Вот тогда Лан и заорала. С замковых башен, растревоженные воплем, снялась туча воронья, закружилась, истерично грая. Ледяной порыв ветра прошёлся по стене, вздувая плащи пузырями, заставляя стражников пятиться, прикрываться руками.
Вопль, затихая, на остатках дыхания перешёл в вой — дикий, звериный. Лан дёрнулась, царапая ногтями камень. Выгнулась, едва не саданув затылком Редгейва по носу.
— Ненавижу! — выплюнула элва небу, снегу, ветру. — Как же я вас ненавижу!
И обмякла, колени подломились, отказываясь держать.
Меченый осторожно прижал аэру, снял с плеч мех, закутал Кайран.
— Лучше? — спросил негромко.
Лан кивнула, растёрла лицо.
— Нагдар, мы остаёмся.
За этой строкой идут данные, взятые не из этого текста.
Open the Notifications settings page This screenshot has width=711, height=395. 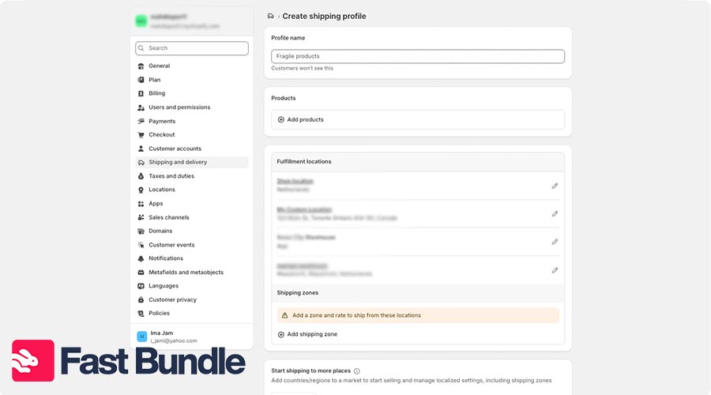166,258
Тангар на материк один отправляется, — приказала хриплым сорванным голосом. — Пусть только подождёт. Я письмо королеве напишу. Потом объясню, что делать.
Элва мягко отстранилась от Редгейва, едва заметно толкнув его ладонью в грудь. Аккуратно свернула бумаги в трубку. И пошла по лестнице вниз, зябко кутаясь в волчью шкуру.
* * *
Много чего в этой жизни случалось. И, наверное, как у всех плохого было больше, чем хорошего. Но так вляпаться удалось в первый раз. Ни намёка на выход. Ни даже тени мысли о том, как всё это разгрести. Верно говорят: самая надёжная клетка — самая простая. А что можно придумать проще каменного мешка, диаметром в три шага и высотой в три же роста, да ещё сверху сварной решёткой накрытого? Правильно, пока не умудрился крылья отрастить — ничего. Смерть разве что. Из неё точно не сбежишь.
Холодно. Зубы чечётку круглые сутки отбивают. Даже спать невозможно. Когда просыпаешься не столько от холода, сколько потому, что у тебя скулы сводит, не до сна. А усталость одолевает. От неё и перед глазами всё плывёт, и со слухом нелады. Мерещатся шепотки, голоса — раздражает. И больно. Духи, эта боль выматывает больше холода и недосыпа вместе взятых.
Не такая уж и сильная. Всё-таки его сначала подлечили, а уж потом сюда швырнули. Дали в чистой постели отлежаться.